Shane O'Sullivan

Personal information
- Native name: Seán Ó Súilleabháin (Irish)
- Nickname: Sully
- Born: 5 November 1985 (age 40) Waterford, Ireland
- Height: 6 ft 0 in (183 cm)

Sport
- Sport: Hurling
- Position: Midfield/Wing Half Forward

Club
- Years: Club
- 2002–present: Ballygunner

Club titles
- Waterford titles: 13
- Munster titles: 4
- All-Ireland Titles: 1

Inter-county*
- Years: County / Apps (scores)
- 2004–present: Waterford / 29 (0–11)

Inter-county titles
- Munster titles: 2
- All-Irelands: 0
- NHL: 1
- All Stars: 0
- *Inter County team apps and scores correct as of 15:34, 3 November 2012.

= Shane O'Sullivan (hurler) =

Irish hurler

Shane O'Sullivan (born 5 November 1985) is an Irish hurler who plays as a midfielder for the Waterford senior team.

O'Sullivan joined the team during the 2004 National League and immediately became a regular member of the starting fifteen. Since then he has won two Munster medals and one National Hurling League medal. O'Sullivan has ended up as an All-Ireland runner-up on one occasion.

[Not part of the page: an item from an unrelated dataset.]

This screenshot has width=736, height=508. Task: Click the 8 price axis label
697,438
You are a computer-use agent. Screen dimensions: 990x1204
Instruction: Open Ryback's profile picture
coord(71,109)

AT club level O'Sullivan is a three-time county championship medalist with Ballygunner.

==Playing career==

===Club===

O'Sullivan plays his club hurling with the Ballygunner club in Waterford and has enjoyed much success.

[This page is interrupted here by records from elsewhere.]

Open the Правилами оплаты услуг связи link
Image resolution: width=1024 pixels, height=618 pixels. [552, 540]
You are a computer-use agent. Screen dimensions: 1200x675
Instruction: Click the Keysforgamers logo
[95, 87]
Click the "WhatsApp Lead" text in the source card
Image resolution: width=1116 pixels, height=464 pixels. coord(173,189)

He made his senior debut as a sixteen-year-old in 2002 as Ballygunner started a remarkable losing streak of being defeated in three successive club championship finals. They broke this unenviable record at the fourth attempt with O'Sullivan winning his first championship medal following a 2–10 to 1–12 defeat of De La Salle.

Ballygunner lost two further finals in succession before O'Sullivan won his second championship medal in 2009 following a one-point defeat of Lismore after a draw and a replay.

After surrendering their title in 2010, Ballygunner reached the championship decider again in 2011. O'Sullivan was captain as the club recorded a facile 1–19 to 0–6 defeat of Tallow.

===Inter-county===

O'Sullivan began his inter-county career as a member of the Waterford minor and under-21 hurling teams, however, he had little success in these grades.

He made his senior competitive debut in the National League in 2004, before making his championship debut later that season in a Munster semi-final against Tipperary. O'Sullivan later won his first Munster medal as Waterford defeated Cork by 3–16 to 1–21 to win one of the greatest games of hurling ever played.

After returning from a serious injury that kept him out of the game for six months, O'Sullivan added a National Hurling League medal to his collection in 2007 when Waterford defeated Kilkenny by 0–20 to 0–18 in the final.

2008 began poorly for Waterford as the team lost their opening game to Clare as well as their manager Justin McCarthy. In spite of this poor start O'Sullivan's side reached the All-Ireland final for the first time in forty-five years. Kilkenny provided the opposition and went on to trounce Waterford by 3–30 to 1–13 to claim a third All-Ireland title in-a-row.

O'Sullivan lined out in another Munster final in 2010 with Cork providing the opposition. A 2–15 apiece draw was the result on that occasion, however, Waterford went on to win the replay after an extra-time goal by Dan Shanahan. It was a second Munster winners' medal for O'Sullivan.

===Inter-provincial===

O'Sullivan has also lined out with Munster in the inter-provincial series of games.